▸ **EXERCISE REQUIREMENTS**: Line by line, transcribe the data shown below.

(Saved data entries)
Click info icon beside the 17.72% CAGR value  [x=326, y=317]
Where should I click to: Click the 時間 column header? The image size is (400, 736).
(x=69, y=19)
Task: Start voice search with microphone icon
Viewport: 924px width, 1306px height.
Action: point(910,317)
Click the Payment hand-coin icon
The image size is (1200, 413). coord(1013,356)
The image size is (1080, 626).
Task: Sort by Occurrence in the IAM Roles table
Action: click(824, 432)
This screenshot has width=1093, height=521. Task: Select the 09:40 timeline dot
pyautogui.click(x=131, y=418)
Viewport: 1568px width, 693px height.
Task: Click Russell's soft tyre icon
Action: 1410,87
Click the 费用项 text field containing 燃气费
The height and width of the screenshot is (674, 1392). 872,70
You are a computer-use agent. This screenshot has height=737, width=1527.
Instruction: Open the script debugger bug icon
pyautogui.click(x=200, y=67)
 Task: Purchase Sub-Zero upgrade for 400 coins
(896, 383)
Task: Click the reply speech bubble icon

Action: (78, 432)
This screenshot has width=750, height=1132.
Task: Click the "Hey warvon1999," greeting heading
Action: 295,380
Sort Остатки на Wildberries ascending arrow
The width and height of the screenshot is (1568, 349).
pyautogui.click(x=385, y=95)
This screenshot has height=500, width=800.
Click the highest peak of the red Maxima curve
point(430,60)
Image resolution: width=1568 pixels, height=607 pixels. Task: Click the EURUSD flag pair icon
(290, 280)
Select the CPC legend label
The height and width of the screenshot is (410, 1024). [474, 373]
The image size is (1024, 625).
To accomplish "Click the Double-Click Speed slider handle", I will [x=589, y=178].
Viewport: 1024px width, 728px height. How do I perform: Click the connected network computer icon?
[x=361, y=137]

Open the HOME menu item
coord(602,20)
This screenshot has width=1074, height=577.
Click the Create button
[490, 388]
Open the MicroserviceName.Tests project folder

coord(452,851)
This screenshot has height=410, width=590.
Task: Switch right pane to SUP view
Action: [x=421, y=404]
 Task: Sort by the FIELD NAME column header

▸ **EXERCISE RESPONSE**:
Click info icon beside the 17.72% CAGR value  [x=326, y=317]
Where should I click to: Click the 時間 column header? The image size is (400, 736).
(x=69, y=19)
Task: Start voice search with microphone icon
Viewport: 924px width, 1306px height.
Action: point(910,317)
Click the Payment hand-coin icon
The image size is (1200, 413). coord(1013,356)
The image size is (1080, 626).
Task: Sort by Occurrence in the IAM Roles table
Action: click(824, 432)
This screenshot has width=1093, height=521. Task: Select the 09:40 timeline dot
pyautogui.click(x=131, y=418)
Viewport: 1568px width, 693px height.
Task: Click Russell's soft tyre icon
Action: 1410,87
Click the 费用项 text field containing 燃气费
The height and width of the screenshot is (674, 1392). 872,70
You are a computer-use agent. This screenshot has height=737, width=1527.
Instruction: Open the script debugger bug icon
pyautogui.click(x=200, y=67)
 Task: Purchase Sub-Zero upgrade for 400 coins
(896, 383)
Task: Click the reply speech bubble icon

Action: (78, 432)
This screenshot has width=750, height=1132.
Task: Click the "Hey warvon1999," greeting heading
Action: 295,380
Sort Остатки на Wildberries ascending arrow
The width and height of the screenshot is (1568, 349).
pyautogui.click(x=385, y=95)
This screenshot has height=500, width=800.
Click the highest peak of the red Maxima curve
point(430,60)
Image resolution: width=1568 pixels, height=607 pixels. Task: Click the EURUSD flag pair icon
(290, 280)
Select the CPC legend label
The height and width of the screenshot is (410, 1024). [474, 373]
The image size is (1024, 625).
To accomplish "Click the Double-Click Speed slider handle", I will [x=589, y=178].
Viewport: 1024px width, 728px height. How do I perform: Click the connected network computer icon?
[x=361, y=137]

Open the HOME menu item
coord(602,20)
This screenshot has width=1074, height=577.
Click the Create button
[490, 388]
Open the MicroserviceName.Tests project folder

coord(452,851)
This screenshot has height=410, width=590.
Task: Switch right pane to SUP view
Action: [x=421, y=404]
 Task: Sort by the FIELD NAME column header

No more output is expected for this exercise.